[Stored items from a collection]
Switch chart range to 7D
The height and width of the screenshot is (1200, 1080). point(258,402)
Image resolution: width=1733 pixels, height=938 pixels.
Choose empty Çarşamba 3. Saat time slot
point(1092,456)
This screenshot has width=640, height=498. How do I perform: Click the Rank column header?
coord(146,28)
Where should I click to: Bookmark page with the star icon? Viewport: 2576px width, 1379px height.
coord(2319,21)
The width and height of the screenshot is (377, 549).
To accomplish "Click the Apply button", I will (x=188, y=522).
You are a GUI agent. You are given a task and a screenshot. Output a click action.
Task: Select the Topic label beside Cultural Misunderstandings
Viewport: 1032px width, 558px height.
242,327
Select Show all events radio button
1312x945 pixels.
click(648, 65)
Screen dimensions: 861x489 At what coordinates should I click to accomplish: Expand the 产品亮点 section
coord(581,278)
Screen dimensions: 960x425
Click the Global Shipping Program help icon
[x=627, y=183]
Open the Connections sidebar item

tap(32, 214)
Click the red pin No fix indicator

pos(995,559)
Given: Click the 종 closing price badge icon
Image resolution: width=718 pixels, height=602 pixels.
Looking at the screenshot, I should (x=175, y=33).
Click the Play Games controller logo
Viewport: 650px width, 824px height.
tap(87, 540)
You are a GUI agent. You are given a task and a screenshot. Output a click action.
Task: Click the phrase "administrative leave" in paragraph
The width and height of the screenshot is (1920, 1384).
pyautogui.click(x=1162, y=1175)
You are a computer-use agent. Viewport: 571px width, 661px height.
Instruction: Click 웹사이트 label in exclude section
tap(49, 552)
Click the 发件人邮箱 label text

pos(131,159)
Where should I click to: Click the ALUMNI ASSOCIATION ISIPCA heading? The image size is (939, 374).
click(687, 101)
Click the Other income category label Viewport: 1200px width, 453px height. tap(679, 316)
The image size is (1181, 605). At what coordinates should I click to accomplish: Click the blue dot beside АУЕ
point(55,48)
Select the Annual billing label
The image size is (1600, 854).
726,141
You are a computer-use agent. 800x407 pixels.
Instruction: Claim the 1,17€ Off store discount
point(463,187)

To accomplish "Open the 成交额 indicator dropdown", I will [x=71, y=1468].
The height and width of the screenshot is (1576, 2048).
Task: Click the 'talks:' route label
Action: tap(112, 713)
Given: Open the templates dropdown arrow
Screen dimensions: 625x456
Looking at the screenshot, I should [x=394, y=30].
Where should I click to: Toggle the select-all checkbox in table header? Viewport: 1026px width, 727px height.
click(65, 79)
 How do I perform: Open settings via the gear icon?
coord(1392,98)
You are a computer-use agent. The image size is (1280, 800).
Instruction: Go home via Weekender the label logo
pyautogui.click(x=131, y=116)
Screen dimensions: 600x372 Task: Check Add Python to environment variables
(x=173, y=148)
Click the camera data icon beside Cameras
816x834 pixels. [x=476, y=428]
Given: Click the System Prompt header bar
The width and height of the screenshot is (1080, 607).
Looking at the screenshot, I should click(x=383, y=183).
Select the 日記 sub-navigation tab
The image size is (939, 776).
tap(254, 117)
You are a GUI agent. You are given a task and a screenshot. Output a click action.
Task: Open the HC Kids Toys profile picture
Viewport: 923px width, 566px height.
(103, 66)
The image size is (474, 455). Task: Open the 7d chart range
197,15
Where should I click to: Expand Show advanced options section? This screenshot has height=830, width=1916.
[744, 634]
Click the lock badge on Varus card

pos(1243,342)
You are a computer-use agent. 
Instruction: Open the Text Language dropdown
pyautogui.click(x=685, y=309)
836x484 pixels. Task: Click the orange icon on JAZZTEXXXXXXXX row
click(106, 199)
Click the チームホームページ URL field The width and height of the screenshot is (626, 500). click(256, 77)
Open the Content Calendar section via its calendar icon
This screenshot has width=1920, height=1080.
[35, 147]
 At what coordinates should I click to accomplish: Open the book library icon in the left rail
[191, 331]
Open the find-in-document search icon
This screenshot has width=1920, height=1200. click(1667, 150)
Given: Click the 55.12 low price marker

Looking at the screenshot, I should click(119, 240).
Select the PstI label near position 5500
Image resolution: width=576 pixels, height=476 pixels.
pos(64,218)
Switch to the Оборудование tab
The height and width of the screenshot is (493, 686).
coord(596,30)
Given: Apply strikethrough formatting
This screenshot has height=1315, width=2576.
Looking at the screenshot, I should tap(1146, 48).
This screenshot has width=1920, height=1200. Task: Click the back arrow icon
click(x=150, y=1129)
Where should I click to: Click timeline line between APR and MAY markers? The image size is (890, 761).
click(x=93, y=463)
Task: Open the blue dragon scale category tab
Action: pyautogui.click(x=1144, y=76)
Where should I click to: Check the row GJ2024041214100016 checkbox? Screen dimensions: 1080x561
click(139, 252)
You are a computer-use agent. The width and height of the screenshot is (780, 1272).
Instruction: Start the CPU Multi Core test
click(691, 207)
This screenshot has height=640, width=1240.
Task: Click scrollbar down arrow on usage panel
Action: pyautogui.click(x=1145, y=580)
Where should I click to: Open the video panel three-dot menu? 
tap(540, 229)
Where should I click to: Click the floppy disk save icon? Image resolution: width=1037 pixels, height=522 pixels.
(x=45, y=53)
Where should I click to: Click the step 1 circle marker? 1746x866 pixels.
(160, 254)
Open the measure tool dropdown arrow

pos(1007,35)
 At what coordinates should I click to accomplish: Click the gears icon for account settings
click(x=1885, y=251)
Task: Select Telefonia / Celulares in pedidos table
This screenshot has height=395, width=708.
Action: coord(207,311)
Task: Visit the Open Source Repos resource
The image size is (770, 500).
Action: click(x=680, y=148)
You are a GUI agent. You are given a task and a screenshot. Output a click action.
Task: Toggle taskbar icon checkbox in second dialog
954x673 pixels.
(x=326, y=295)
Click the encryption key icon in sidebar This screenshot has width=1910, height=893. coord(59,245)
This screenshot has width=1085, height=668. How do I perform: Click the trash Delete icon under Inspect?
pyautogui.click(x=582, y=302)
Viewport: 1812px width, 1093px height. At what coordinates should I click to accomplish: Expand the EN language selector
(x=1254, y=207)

PROBLEM TO SOLVE
Reproduce every one of these records word for word, from the first line to the last.

THE COMPLETED TASK
Switch chart range to 7D
The height and width of the screenshot is (1200, 1080). point(258,402)
Image resolution: width=1733 pixels, height=938 pixels.
Choose empty Çarşamba 3. Saat time slot
point(1092,456)
This screenshot has width=640, height=498. How do I perform: Click the Rank column header?
coord(146,28)
Where should I click to: Bookmark page with the star icon? Viewport: 2576px width, 1379px height.
coord(2319,21)
The width and height of the screenshot is (377, 549).
To accomplish "Click the Apply button", I will (x=188, y=522).
You are a GUI agent. You are given a task and a screenshot. Output a click action.
Task: Select the Topic label beside Cultural Misunderstandings
Viewport: 1032px width, 558px height.
242,327
Select Show all events radio button
1312x945 pixels.
click(648, 65)
Screen dimensions: 861x489 At what coordinates should I click to accomplish: Expand the 产品亮点 section
coord(581,278)
Screen dimensions: 960x425
Click the Global Shipping Program help icon
[x=627, y=183]
Open the Connections sidebar item

tap(32, 214)
Click the red pin No fix indicator

pos(995,559)
Given: Click the 종 closing price badge icon
Image resolution: width=718 pixels, height=602 pixels.
Looking at the screenshot, I should (x=175, y=33).
Click the Play Games controller logo
Viewport: 650px width, 824px height.
tap(87, 540)
You are a GUI agent. You are given a task and a screenshot. Output a click action.
Task: Click the phrase "administrative leave" in paragraph
The width and height of the screenshot is (1920, 1384).
pyautogui.click(x=1162, y=1175)
You are a computer-use agent. Viewport: 571px width, 661px height.
Instruction: Click 웹사이트 label in exclude section
tap(49, 552)
Click the 发件人邮箱 label text

pos(131,159)
Where should I click to: Click the ALUMNI ASSOCIATION ISIPCA heading? The image size is (939, 374).
click(687, 101)
Click the Other income category label Viewport: 1200px width, 453px height. tap(679, 316)
The image size is (1181, 605). At what coordinates should I click to accomplish: Click the blue dot beside АУЕ
point(55,48)
Select the Annual billing label
The image size is (1600, 854).
726,141
You are a computer-use agent. 800x407 pixels.
Instruction: Claim the 1,17€ Off store discount
point(463,187)

To accomplish "Open the 成交额 indicator dropdown", I will [x=71, y=1468].
The height and width of the screenshot is (1576, 2048).
Task: Click the 'talks:' route label
Action: tap(112, 713)
Given: Open the templates dropdown arrow
Screen dimensions: 625x456
Looking at the screenshot, I should [x=394, y=30].
Where should I click to: Toggle the select-all checkbox in table header? Viewport: 1026px width, 727px height.
click(65, 79)
 How do I perform: Open settings via the gear icon?
coord(1392,98)
You are a computer-use agent. The image size is (1280, 800).
Instruction: Go home via Weekender the label logo
pyautogui.click(x=131, y=116)
Screen dimensions: 600x372 Task: Check Add Python to environment variables
(x=173, y=148)
Click the camera data icon beside Cameras
816x834 pixels. [x=476, y=428]
Given: Click the System Prompt header bar
The width and height of the screenshot is (1080, 607).
Looking at the screenshot, I should click(x=383, y=183).
Select the 日記 sub-navigation tab
The image size is (939, 776).
tap(254, 117)
You are a GUI agent. You are given a task and a screenshot. Output a click action.
Task: Open the HC Kids Toys profile picture
Viewport: 923px width, 566px height.
(103, 66)
The image size is (474, 455). Task: Open the 7d chart range
197,15
Where should I click to: Expand Show advanced options section? This screenshot has height=830, width=1916.
[744, 634]
Click the lock badge on Varus card

pos(1243,342)
You are a computer-use agent. 
Instruction: Open the Text Language dropdown
pyautogui.click(x=685, y=309)
836x484 pixels. Task: Click the orange icon on JAZZTEXXXXXXXX row
click(106, 199)
Click the チームホームページ URL field The width and height of the screenshot is (626, 500). click(256, 77)
Open the Content Calendar section via its calendar icon
This screenshot has width=1920, height=1080.
[35, 147]
 At what coordinates should I click to accomplish: Open the book library icon in the left rail
[191, 331]
Open the find-in-document search icon
This screenshot has width=1920, height=1200. click(1667, 150)
Given: Click the 55.12 low price marker

Looking at the screenshot, I should click(119, 240).
Select the PstI label near position 5500
Image resolution: width=576 pixels, height=476 pixels.
pos(64,218)
Switch to the Оборудование tab
The height and width of the screenshot is (493, 686).
coord(596,30)
Given: Apply strikethrough formatting
This screenshot has height=1315, width=2576.
Looking at the screenshot, I should tap(1146, 48).
This screenshot has width=1920, height=1200. Task: Click the back arrow icon
click(x=150, y=1129)
Where should I click to: Click timeline line between APR and MAY markers? The image size is (890, 761).
click(x=93, y=463)
Task: Open the blue dragon scale category tab
Action: pyautogui.click(x=1144, y=76)
Where should I click to: Check the row GJ2024041214100016 checkbox? Screen dimensions: 1080x561
click(139, 252)
You are a computer-use agent. The width and height of the screenshot is (780, 1272).
Instruction: Start the CPU Multi Core test
click(691, 207)
This screenshot has height=640, width=1240.
Task: Click scrollbar down arrow on usage panel
Action: pyautogui.click(x=1145, y=580)
Where should I click to: Open the video panel three-dot menu? 
tap(540, 229)
Where should I click to: Click the floppy disk save icon? Image resolution: width=1037 pixels, height=522 pixels.
(x=45, y=53)
Where should I click to: Click the step 1 circle marker? 1746x866 pixels.
(160, 254)
Open the measure tool dropdown arrow

pos(1007,35)
 At what coordinates should I click to accomplish: Click the gears icon for account settings
click(x=1885, y=251)
Task: Select Telefonia / Celulares in pedidos table
This screenshot has height=395, width=708.
Action: coord(207,311)
Task: Visit the Open Source Repos resource
The image size is (770, 500).
Action: click(x=680, y=148)
You are a GUI agent. You are given a task and a screenshot. Output a click action.
Task: Toggle taskbar icon checkbox in second dialog
954x673 pixels.
(x=326, y=295)
Click the encryption key icon in sidebar This screenshot has width=1910, height=893. coord(59,245)
This screenshot has width=1085, height=668. How do I perform: Click the trash Delete icon under Inspect?
pyautogui.click(x=582, y=302)
Viewport: 1812px width, 1093px height. At what coordinates should I click to accomplish: Expand the EN language selector
(x=1254, y=207)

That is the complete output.